#### [SHORT PROBLEM]
Copy the following records word for word, with nothing changed.

#### [EXCERPTED DATA]
____________
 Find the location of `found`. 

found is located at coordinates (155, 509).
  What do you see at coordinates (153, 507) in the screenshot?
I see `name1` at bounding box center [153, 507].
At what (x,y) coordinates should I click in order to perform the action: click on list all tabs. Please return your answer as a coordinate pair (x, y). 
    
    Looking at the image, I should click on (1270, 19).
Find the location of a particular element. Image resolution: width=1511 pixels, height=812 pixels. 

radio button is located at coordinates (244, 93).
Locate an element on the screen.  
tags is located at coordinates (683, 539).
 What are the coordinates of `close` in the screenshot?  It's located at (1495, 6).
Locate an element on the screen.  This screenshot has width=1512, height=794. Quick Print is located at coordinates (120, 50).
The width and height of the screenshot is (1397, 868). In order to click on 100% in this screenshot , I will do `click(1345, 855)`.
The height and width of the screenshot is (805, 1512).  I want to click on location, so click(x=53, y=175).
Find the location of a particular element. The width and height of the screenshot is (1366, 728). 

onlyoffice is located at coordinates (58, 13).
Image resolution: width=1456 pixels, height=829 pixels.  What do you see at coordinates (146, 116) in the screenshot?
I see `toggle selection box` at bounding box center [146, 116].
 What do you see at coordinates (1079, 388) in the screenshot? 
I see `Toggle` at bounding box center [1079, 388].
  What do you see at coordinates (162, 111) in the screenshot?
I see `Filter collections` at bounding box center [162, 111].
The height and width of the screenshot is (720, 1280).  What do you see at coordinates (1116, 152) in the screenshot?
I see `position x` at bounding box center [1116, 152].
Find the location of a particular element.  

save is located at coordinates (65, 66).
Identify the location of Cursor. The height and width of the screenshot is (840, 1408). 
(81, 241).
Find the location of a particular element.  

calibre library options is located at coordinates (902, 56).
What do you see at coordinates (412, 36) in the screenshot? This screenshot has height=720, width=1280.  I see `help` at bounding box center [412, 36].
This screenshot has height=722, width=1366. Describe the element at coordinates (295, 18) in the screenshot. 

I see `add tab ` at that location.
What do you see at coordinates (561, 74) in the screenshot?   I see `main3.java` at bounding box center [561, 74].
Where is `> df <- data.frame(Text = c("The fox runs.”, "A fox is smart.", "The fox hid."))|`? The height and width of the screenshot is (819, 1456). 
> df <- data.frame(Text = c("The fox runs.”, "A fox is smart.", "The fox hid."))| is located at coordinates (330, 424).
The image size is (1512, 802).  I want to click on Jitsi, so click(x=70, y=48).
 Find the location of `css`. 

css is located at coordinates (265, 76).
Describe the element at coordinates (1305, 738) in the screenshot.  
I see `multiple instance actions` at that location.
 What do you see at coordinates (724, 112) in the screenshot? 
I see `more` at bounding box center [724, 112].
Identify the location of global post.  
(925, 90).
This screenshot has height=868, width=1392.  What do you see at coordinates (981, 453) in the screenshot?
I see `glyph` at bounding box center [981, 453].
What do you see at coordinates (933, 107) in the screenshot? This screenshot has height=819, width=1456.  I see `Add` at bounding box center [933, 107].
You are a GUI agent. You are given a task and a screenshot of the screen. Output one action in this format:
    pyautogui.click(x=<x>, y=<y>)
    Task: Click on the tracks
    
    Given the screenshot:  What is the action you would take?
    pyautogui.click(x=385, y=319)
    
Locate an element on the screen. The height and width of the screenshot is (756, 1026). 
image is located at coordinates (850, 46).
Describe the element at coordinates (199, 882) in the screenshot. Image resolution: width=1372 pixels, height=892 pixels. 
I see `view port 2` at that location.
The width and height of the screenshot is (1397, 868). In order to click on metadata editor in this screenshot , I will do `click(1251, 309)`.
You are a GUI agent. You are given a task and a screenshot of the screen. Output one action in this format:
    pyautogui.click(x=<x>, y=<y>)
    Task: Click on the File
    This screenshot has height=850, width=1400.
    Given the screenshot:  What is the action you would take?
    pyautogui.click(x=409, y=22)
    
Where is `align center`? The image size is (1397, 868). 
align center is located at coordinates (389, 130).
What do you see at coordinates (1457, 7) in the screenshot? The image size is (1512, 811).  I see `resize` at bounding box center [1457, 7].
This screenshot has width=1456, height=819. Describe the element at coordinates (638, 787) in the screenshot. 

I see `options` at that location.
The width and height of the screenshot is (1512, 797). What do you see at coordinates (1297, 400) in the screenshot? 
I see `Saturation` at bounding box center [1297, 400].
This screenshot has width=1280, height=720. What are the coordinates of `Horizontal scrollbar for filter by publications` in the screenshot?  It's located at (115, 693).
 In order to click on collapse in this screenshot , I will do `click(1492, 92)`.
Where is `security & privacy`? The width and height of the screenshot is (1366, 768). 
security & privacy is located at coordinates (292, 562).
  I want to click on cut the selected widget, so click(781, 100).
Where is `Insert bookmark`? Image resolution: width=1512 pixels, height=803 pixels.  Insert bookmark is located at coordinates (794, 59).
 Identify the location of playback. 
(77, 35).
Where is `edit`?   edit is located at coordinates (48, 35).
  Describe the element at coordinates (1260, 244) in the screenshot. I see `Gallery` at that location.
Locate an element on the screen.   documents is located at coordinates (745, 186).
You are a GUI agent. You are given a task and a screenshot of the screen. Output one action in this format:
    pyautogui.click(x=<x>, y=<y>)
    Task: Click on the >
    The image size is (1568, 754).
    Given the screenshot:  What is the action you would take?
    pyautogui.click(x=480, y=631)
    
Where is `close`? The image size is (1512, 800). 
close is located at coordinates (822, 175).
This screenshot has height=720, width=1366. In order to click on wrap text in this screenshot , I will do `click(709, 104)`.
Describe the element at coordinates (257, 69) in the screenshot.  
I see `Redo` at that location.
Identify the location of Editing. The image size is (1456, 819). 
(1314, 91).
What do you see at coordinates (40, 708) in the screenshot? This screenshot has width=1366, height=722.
____________
#### [RESULT FOR THIS TASK]
 Find the location of `found`. 

found is located at coordinates (155, 509).
  What do you see at coordinates (153, 507) in the screenshot?
I see `name1` at bounding box center [153, 507].
At what (x,y) coordinates should I click in order to perform the action: click on list all tabs. Please return your answer as a coordinate pair (x, y). 
    
    Looking at the image, I should click on (1270, 19).
Find the location of a particular element. Image resolution: width=1511 pixels, height=812 pixels. 

radio button is located at coordinates (244, 93).
Locate an element on the screen.  
tags is located at coordinates (683, 539).
 What are the coordinates of `close` in the screenshot?  It's located at (1495, 6).
Locate an element on the screen.  This screenshot has width=1512, height=794. Quick Print is located at coordinates (120, 50).
The width and height of the screenshot is (1397, 868). In order to click on 100% in this screenshot , I will do `click(1345, 855)`.
The height and width of the screenshot is (805, 1512).  I want to click on location, so click(x=53, y=175).
Find the location of a particular element. The width and height of the screenshot is (1366, 728). 

onlyoffice is located at coordinates (58, 13).
Image resolution: width=1456 pixels, height=829 pixels.  What do you see at coordinates (146, 116) in the screenshot?
I see `toggle selection box` at bounding box center [146, 116].
 What do you see at coordinates (1079, 388) in the screenshot? 
I see `Toggle` at bounding box center [1079, 388].
  What do you see at coordinates (162, 111) in the screenshot?
I see `Filter collections` at bounding box center [162, 111].
The height and width of the screenshot is (720, 1280).  What do you see at coordinates (1116, 152) in the screenshot?
I see `position x` at bounding box center [1116, 152].
Find the location of a particular element.  

save is located at coordinates (65, 66).
Identify the location of Cursor. The height and width of the screenshot is (840, 1408). 
(81, 241).
Find the location of a particular element.  

calibre library options is located at coordinates (902, 56).
What do you see at coordinates (412, 36) in the screenshot? This screenshot has height=720, width=1280.  I see `help` at bounding box center [412, 36].
This screenshot has height=722, width=1366. Describe the element at coordinates (295, 18) in the screenshot. 

I see `add tab ` at that location.
What do you see at coordinates (561, 74) in the screenshot?   I see `main3.java` at bounding box center [561, 74].
Where is `> df <- data.frame(Text = c("The fox runs.”, "A fox is smart.", "The fox hid."))|`? The height and width of the screenshot is (819, 1456). 
> df <- data.frame(Text = c("The fox runs.”, "A fox is smart.", "The fox hid."))| is located at coordinates (330, 424).
The image size is (1512, 802).  I want to click on Jitsi, so click(x=70, y=48).
 Find the location of `css`. 

css is located at coordinates (265, 76).
Describe the element at coordinates (1305, 738) in the screenshot.  
I see `multiple instance actions` at that location.
 What do you see at coordinates (724, 112) in the screenshot? 
I see `more` at bounding box center [724, 112].
Identify the location of global post.  
(925, 90).
This screenshot has height=868, width=1392.  What do you see at coordinates (981, 453) in the screenshot?
I see `glyph` at bounding box center [981, 453].
What do you see at coordinates (933, 107) in the screenshot? This screenshot has height=819, width=1456.  I see `Add` at bounding box center [933, 107].
You are a GUI agent. You are given a task and a screenshot of the screen. Output one action in this format:
    pyautogui.click(x=<x>, y=<y>)
    Task: Click on the tracks
    
    Given the screenshot:  What is the action you would take?
    pyautogui.click(x=385, y=319)
    
Locate an element on the screen. The height and width of the screenshot is (756, 1026). 
image is located at coordinates (850, 46).
Describe the element at coordinates (199, 882) in the screenshot. Image resolution: width=1372 pixels, height=892 pixels. 
I see `view port 2` at that location.
The width and height of the screenshot is (1397, 868). In order to click on metadata editor in this screenshot , I will do `click(1251, 309)`.
You are a GUI agent. You are given a task and a screenshot of the screen. Output one action in this format:
    pyautogui.click(x=<x>, y=<y>)
    Task: Click on the File
    This screenshot has height=850, width=1400.
    Given the screenshot:  What is the action you would take?
    pyautogui.click(x=409, y=22)
    
Where is `align center`? The image size is (1397, 868). 
align center is located at coordinates (389, 130).
What do you see at coordinates (1457, 7) in the screenshot? The image size is (1512, 811).  I see `resize` at bounding box center [1457, 7].
This screenshot has width=1456, height=819. Describe the element at coordinates (638, 787) in the screenshot. 

I see `options` at that location.
The width and height of the screenshot is (1512, 797). What do you see at coordinates (1297, 400) in the screenshot? 
I see `Saturation` at bounding box center [1297, 400].
This screenshot has width=1280, height=720. What are the coordinates of `Horizontal scrollbar for filter by publications` in the screenshot?  It's located at (115, 693).
 In order to click on collapse in this screenshot , I will do `click(1492, 92)`.
Where is `security & privacy`? The width and height of the screenshot is (1366, 768). 
security & privacy is located at coordinates (292, 562).
  I want to click on cut the selected widget, so click(781, 100).
Where is `Insert bookmark`? Image resolution: width=1512 pixels, height=803 pixels.  Insert bookmark is located at coordinates (794, 59).
 Identify the location of playback. 
(77, 35).
Where is `edit`?   edit is located at coordinates (48, 35).
  Describe the element at coordinates (1260, 244) in the screenshot. I see `Gallery` at that location.
Locate an element on the screen.   documents is located at coordinates (745, 186).
You are a GUI agent. You are given a task and a screenshot of the screen. Output one action in this format:
    pyautogui.click(x=<x>, y=<y>)
    Task: Click on the >
    The image size is (1568, 754).
    Given the screenshot:  What is the action you would take?
    pyautogui.click(x=480, y=631)
    
Where is `close`? The image size is (1512, 800). 
close is located at coordinates (822, 175).
This screenshot has height=720, width=1366. In order to click on wrap text in this screenshot , I will do `click(709, 104)`.
Describe the element at coordinates (257, 69) in the screenshot.  
I see `Redo` at that location.
Identify the location of Editing. The image size is (1456, 819). 
(1314, 91).
What do you see at coordinates (40, 708) in the screenshot? This screenshot has width=1366, height=722.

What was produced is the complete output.